Research: The Beauty of a Burned Forest

Dr. Richard Hutto summarizes his research into the ecological effects of severe wildfire as follows:

“The very fires often regarded as ‘unnatural’ and ‘destructive’ are the very fires that provide the best conditions for the most fire-dependent plant and animal species.

Land managers can’t create the magic through severe cutting—fire is critical. . . many people believe that the conditions present after a clearcut or following one of the newer green-tree retention or forest restoration cuts are basically the same as those present after a severe fire. They are wrong.”

“Conditions created by a stand-replacement forest fire are biologically unique at the very least in terms of the biomass of standing dead trees that remain, and to a much greater extent, in terms of ecosystem structure and function. While timber harvesting is a form of ecological disturbance, it is a poor substitute for firebased disturbance because it does not result in numerous, burned, standing-dead trees. Such trees are the most critical component of a biologically diverse postfire ecosystem and that single component contributes significantly to the production of unique successional pathways and unique wildlife communities that we see after fire. . .
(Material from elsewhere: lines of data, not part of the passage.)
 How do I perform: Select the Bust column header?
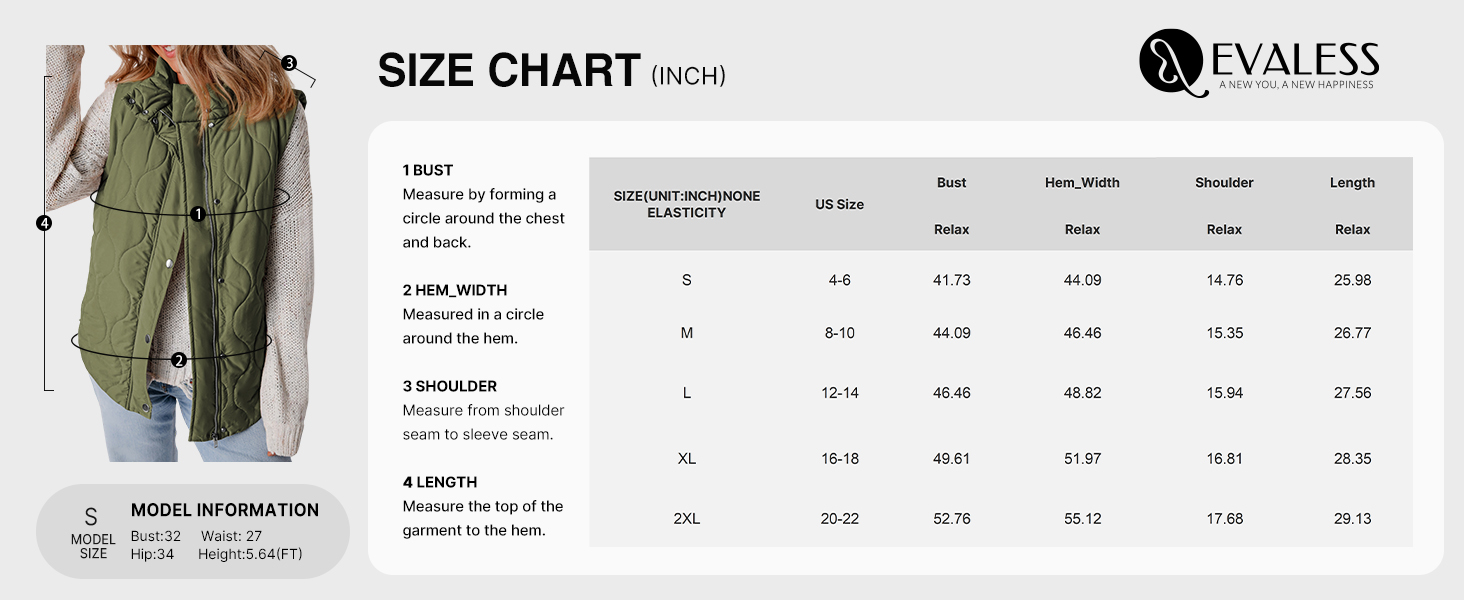[951, 183]
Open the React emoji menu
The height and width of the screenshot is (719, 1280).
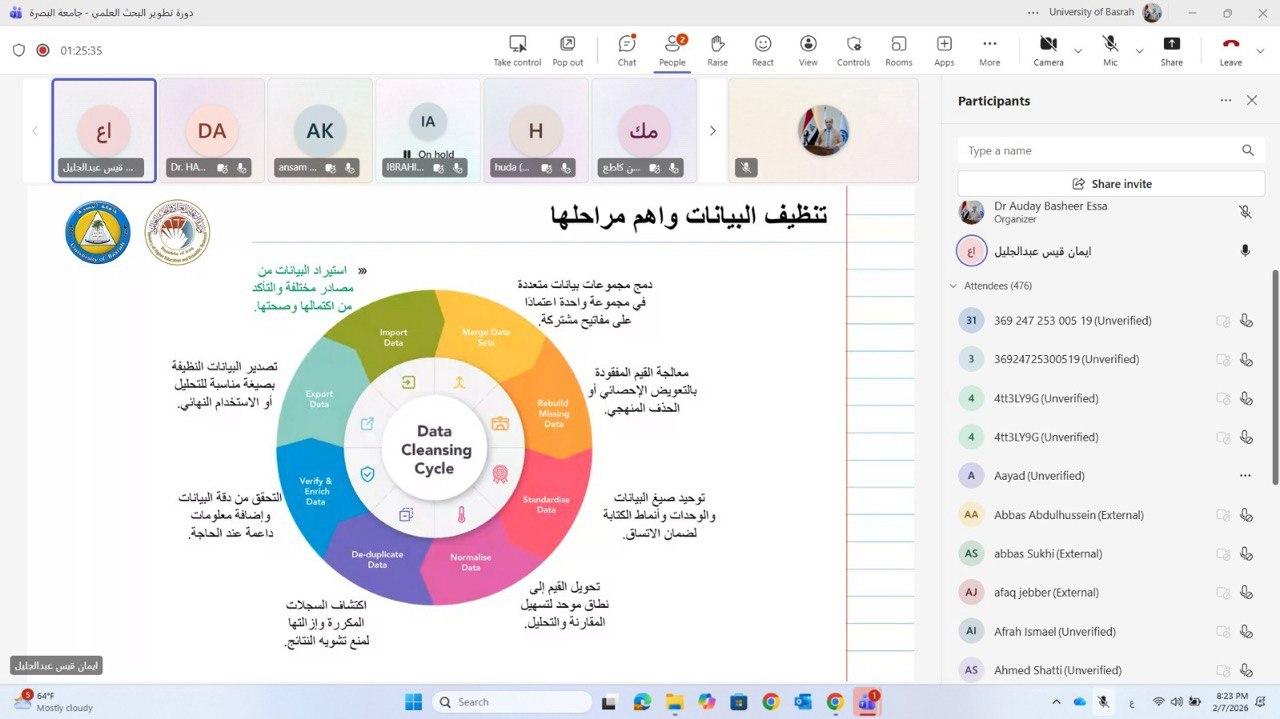pyautogui.click(x=763, y=50)
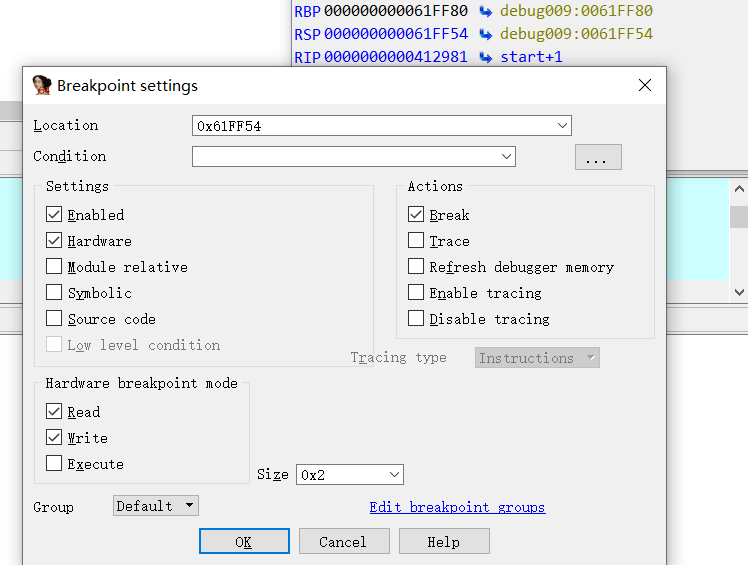Image resolution: width=748 pixels, height=565 pixels.
Task: Enable Refresh debugger memory option
Action: click(x=416, y=267)
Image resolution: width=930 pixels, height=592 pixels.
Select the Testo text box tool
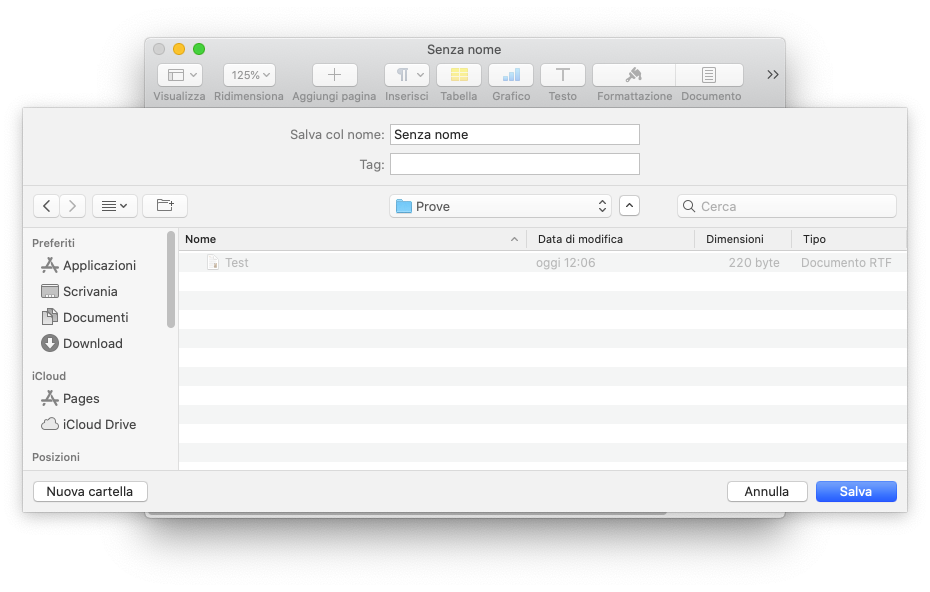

Indeed, severe fires are routinely referred to as “catastrophic” events in the popular press regardless of forest type, and such terminology even appears in proposed congressional legislation drafted to deal with severe fire’s aftermath. . .

One of the most common management activities following forest fires is salvage logging [see Hutto’s photo, above]. Perhaps we need to change our thinking when it comes to logging after forest fires. With respect to birds, no species that is relatively restricted to burned-forest conditions has ever been shown to benefit from salvage harvesting. In fact, most timber-drilling and timbergleaning bird species disappear altogether if a forest is salvage-logged.

Burned forests, even severely burned forests, are forests that have been “restored” in the eyes of numerous plant and animal species and in the eyes of an informed public. The burned trees are essential for maintaining an important part of the biological diversity we value today, and are the foundation for the forests of the future.”